+++ Supplied data +++
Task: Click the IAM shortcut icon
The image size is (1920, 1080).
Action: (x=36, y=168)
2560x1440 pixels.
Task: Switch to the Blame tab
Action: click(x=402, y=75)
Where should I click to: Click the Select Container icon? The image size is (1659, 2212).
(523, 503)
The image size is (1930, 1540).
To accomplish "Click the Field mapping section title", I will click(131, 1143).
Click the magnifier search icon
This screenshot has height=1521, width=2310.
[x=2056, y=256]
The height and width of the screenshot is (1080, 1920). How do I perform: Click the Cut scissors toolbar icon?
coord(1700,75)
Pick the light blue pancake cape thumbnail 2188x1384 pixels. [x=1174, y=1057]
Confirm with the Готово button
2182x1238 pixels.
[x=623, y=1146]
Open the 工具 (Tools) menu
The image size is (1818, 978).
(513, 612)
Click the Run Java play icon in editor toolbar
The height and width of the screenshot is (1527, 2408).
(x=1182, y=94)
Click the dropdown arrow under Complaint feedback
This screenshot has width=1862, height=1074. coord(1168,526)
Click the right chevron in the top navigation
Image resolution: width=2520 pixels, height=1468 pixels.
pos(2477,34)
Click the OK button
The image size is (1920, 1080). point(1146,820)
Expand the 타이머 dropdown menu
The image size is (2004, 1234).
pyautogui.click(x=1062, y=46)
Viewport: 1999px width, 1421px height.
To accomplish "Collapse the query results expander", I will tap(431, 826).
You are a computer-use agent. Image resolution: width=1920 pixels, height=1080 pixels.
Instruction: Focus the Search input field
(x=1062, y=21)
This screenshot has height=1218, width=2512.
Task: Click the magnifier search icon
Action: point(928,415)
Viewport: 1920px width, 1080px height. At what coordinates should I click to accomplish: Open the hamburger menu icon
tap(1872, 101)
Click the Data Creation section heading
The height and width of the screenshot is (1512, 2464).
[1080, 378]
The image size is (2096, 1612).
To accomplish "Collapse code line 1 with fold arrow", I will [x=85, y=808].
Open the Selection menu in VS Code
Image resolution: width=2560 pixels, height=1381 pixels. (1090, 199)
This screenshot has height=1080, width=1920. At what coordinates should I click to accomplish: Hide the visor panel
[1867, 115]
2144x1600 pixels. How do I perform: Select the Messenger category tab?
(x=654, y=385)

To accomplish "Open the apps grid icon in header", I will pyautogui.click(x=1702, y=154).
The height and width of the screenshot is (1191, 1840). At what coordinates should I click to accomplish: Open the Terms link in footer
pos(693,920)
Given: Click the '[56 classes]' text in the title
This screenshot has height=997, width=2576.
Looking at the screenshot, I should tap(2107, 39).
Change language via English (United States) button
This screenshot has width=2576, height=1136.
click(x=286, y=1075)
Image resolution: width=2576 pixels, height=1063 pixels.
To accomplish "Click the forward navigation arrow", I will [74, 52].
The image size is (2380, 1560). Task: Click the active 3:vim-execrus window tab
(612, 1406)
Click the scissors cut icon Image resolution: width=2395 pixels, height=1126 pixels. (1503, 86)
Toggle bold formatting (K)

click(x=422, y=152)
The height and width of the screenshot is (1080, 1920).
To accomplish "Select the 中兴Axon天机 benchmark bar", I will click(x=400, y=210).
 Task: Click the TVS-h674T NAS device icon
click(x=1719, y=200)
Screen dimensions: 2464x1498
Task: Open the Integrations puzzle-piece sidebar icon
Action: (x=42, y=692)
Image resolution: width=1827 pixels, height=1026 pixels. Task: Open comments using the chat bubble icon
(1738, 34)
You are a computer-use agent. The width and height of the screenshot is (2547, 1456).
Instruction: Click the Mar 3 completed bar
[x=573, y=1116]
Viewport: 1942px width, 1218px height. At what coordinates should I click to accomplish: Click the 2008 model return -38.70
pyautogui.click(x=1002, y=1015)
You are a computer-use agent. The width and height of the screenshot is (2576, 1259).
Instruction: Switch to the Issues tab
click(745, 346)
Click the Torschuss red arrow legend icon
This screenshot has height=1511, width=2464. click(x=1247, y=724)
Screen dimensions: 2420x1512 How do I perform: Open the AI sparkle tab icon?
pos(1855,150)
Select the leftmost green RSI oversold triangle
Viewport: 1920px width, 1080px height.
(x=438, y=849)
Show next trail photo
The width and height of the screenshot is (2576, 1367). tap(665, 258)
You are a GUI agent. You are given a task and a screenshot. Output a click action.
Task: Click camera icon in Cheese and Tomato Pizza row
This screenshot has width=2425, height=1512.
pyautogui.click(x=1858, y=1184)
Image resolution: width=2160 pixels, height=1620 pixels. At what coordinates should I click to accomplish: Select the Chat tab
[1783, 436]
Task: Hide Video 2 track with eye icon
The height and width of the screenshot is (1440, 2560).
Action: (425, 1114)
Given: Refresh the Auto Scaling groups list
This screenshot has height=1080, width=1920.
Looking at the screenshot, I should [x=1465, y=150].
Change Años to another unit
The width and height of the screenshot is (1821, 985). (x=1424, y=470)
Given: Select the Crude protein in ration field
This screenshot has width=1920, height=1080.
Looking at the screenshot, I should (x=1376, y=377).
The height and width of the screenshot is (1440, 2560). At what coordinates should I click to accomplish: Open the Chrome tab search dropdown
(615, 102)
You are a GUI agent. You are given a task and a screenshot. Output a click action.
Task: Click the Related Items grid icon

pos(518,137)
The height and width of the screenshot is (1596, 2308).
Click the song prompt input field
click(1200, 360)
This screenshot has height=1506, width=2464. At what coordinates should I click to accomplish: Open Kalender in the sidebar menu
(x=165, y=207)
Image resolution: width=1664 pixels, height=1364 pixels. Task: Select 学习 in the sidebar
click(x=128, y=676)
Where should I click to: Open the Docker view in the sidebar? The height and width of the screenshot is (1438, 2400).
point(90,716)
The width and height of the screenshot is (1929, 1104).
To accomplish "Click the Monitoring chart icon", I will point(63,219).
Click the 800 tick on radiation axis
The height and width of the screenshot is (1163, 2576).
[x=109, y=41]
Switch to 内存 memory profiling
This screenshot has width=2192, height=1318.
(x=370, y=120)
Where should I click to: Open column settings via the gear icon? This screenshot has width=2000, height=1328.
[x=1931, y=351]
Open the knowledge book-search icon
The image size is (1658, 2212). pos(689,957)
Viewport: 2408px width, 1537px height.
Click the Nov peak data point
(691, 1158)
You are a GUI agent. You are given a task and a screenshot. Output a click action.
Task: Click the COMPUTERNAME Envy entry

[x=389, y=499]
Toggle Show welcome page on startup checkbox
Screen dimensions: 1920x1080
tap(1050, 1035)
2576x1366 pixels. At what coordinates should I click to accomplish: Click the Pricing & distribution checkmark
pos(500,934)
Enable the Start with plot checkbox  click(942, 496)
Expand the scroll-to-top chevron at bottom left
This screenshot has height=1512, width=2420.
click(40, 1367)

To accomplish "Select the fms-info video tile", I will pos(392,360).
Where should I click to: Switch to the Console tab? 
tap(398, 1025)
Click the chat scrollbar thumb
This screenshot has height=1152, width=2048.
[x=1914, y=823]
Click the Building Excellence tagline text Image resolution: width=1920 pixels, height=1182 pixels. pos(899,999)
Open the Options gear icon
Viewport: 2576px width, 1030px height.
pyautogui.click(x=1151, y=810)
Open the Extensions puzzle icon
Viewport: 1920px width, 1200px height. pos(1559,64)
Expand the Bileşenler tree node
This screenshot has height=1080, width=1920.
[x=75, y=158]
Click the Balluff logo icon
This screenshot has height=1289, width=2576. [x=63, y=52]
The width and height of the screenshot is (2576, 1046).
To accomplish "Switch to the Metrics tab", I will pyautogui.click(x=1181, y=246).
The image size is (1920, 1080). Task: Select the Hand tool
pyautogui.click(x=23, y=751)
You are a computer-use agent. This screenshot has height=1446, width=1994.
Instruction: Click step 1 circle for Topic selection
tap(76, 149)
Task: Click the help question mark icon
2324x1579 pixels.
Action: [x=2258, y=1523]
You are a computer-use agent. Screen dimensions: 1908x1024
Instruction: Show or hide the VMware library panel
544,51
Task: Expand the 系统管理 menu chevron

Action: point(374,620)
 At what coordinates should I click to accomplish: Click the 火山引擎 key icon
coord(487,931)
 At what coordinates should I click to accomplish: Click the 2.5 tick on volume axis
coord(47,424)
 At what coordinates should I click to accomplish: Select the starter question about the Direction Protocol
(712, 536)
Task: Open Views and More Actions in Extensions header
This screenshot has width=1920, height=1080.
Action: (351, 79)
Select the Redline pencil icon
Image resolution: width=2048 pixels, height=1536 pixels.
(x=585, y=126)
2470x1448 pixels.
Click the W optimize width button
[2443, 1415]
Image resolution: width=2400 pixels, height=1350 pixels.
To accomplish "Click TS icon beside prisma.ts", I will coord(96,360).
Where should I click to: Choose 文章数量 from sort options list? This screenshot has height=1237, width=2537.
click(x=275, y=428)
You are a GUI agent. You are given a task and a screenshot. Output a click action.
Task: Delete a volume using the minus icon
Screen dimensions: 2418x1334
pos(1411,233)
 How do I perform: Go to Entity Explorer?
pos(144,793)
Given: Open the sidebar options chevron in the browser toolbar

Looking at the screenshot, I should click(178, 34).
+++
**Problem requirements:**
Only the number is wanted: how many lines in the preceding entries hold the string "with"?

**Response to the exercise:**
4